Once the line with "Unternehmen (376, 22)" is found in the entries below, repeat that line and every one after it exactly, ending at the last.

Data in this exercise: Begin

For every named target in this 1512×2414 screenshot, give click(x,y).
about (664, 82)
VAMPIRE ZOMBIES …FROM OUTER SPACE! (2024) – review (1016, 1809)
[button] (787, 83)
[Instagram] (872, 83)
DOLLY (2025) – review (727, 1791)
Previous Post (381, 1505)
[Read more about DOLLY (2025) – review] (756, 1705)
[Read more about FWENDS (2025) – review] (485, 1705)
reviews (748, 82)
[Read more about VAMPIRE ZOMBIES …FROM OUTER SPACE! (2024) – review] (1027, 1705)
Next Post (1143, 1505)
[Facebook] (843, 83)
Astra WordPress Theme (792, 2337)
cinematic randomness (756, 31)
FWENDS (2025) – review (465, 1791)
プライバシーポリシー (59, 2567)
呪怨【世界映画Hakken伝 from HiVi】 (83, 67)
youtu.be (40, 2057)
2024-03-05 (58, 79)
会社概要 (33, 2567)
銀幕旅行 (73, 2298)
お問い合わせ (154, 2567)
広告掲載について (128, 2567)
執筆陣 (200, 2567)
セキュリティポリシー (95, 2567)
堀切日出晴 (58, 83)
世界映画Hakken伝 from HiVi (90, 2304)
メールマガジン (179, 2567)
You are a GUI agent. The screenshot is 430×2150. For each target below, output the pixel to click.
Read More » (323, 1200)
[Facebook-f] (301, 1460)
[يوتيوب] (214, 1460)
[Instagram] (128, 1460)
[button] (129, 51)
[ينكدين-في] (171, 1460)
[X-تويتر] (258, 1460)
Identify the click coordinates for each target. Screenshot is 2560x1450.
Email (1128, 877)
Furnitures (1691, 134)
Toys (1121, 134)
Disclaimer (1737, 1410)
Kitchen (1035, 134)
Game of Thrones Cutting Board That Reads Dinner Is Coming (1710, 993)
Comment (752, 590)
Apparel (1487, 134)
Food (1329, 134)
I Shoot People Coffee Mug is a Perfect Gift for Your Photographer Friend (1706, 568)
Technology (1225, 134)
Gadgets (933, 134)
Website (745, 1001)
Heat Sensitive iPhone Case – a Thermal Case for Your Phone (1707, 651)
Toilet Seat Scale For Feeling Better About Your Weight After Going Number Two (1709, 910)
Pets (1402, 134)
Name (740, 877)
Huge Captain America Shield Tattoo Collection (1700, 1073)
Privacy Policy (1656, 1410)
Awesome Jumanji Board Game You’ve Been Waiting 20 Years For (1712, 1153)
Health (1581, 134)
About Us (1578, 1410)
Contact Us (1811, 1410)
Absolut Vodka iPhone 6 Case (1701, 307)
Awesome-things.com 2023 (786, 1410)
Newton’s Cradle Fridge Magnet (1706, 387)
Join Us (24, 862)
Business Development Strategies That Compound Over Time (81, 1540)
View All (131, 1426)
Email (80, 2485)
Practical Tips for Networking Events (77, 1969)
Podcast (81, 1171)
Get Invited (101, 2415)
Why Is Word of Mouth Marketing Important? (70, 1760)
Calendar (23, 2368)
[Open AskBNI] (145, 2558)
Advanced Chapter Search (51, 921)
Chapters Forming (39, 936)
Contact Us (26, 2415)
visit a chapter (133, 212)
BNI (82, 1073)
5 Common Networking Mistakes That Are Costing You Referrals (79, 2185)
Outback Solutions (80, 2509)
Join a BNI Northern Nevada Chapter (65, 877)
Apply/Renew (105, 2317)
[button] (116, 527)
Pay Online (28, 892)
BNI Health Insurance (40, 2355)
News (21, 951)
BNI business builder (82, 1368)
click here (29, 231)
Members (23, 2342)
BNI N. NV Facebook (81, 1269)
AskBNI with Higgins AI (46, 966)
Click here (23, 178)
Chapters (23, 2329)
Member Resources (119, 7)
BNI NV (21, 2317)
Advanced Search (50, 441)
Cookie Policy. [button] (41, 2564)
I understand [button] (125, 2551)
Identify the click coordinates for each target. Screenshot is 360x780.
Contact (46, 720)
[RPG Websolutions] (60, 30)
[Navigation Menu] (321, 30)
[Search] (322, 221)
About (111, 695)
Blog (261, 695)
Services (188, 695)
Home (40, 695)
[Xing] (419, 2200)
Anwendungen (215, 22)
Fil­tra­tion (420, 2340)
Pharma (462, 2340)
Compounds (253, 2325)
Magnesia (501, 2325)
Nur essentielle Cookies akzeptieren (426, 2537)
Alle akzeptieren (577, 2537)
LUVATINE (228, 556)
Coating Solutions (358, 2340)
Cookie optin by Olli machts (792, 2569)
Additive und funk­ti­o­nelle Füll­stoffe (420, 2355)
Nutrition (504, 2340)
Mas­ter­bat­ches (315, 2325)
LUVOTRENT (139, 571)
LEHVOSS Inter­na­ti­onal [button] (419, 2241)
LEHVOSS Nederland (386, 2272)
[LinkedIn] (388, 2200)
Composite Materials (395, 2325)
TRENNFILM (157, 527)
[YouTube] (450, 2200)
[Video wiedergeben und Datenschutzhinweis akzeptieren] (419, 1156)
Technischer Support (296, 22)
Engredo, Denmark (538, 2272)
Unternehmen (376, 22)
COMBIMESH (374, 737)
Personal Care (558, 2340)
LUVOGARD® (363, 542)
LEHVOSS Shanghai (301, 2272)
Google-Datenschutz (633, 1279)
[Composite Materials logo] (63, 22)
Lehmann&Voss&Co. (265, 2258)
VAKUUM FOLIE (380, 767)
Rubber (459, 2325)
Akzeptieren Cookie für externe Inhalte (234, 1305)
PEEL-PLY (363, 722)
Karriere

Data in this exercise: End

== Task output ==
Unternehmen (376, 22)
COMBIMESH (374, 737)
Personal Care (558, 2340)
LUVOGARD® (363, 542)
LEHVOSS Shanghai (301, 2272)
Google-Datenschutz (633, 1279)
[Composite Materials logo] (63, 22)
Lehmann&Voss&Co. (265, 2258)
VAKUUM FOLIE (380, 767)
Rubber (459, 2325)
Akzeptieren Cookie für externe Inhalte (234, 1305)
PEEL-PLY (363, 722)
Karriere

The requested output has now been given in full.